There are some terms that need to be eradicated from our speech. I believe that “laity” is one of those words and on this trip to Asia, we are passing that message on. There is lots of support for this by different theologians and authors:
Eugene Peterson, in his book The Jesus Way, says “Within the Christian community, there are few words that are more disabling than ‘layperson’ and ‘laity.’ The words convey the impression – an impression that quickly solidifies into a lie – that there is a two-level hierarchy among the men and women who follow Jesus…It is a lie because it misleads a huge company of Christians into assuming that their workplace severely limits their usefulness in the cause of Christ, that it necessarily confines them to part-time work for Jesus as they help out on the margins of Kingdom work.“
John Stott said that laity is often a synonym for “amateur as opposed to professional” or “unqualified as opposed to expert.”
Author Paul Stevens says that the words “only a layperson” is a phrase that should never be found on our lips as it is irreverent and demeaning.
The main objection to the word “laity” is what it does to the identity of the majority of believers in the Global Church, leading to a huge crippling effect in the body of Christ.

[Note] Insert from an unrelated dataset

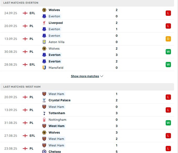The image size is (178, 153).
Task: Click the 27.08.25 Wolves vs West Ham EFL label
Action: (32, 136)
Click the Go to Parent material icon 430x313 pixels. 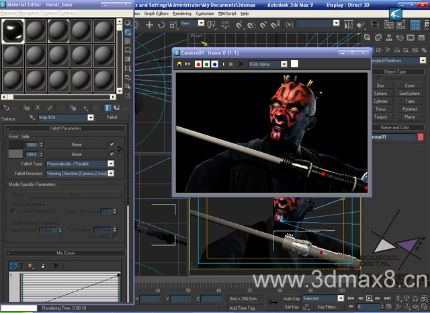point(117,108)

What is the history of this word “laity”? Theologian and author Larry Peabody tells us that typically people have thought it comes from the Greek word “laos” which simply means “people” and this word occurs 142 times in the Greek New Testament. But this word shows no distinction between people – it refers to all people. In contrast, the Greek word “laikos” was first used by Clement of Rome in 96 AD and this word referred to the “common people.” The “uncommon people” were the high priests, priests, and Levites, and eventually this group was called the “clergy.” Clement wrote that the “laikos” or laymen were bound by laws that pertained to them.

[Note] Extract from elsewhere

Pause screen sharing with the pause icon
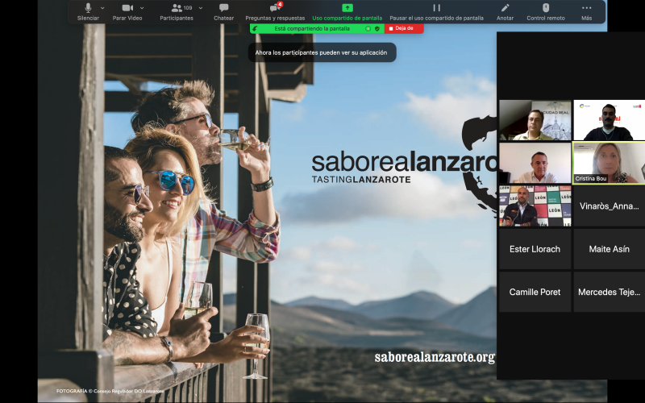This screenshot has width=645, height=403. click(x=436, y=8)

From here, it’s not such a far leap to hear the familiar disqualifying sentence, “I’m just a layperson.” We see this in churches around the world.
This is not a small problem. It is a significant problem.

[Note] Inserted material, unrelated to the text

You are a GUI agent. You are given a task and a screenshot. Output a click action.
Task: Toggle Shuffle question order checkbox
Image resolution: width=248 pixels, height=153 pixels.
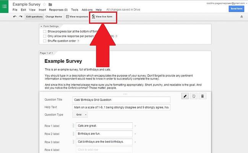point(45,41)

But the good news is that there is a huge opportunity to refute this lie and release the potential of 95% of Christians to be ambassadors for Christ in every space and place.
We thank God for the testimonies we are hearing so far from people saying “Amen” and recognizing that we all called. We heard from multiple people this week of the amount of guilt that they have because of their busyness with work and family and not doing enough for the church building. This message has caused them to see that they are the church in their workplace and with their family. The church rather can begin to support them in their frontlines.
Please keep praying that this message will continue to go out and people will begin to reclaim every workplace and every frontline for God!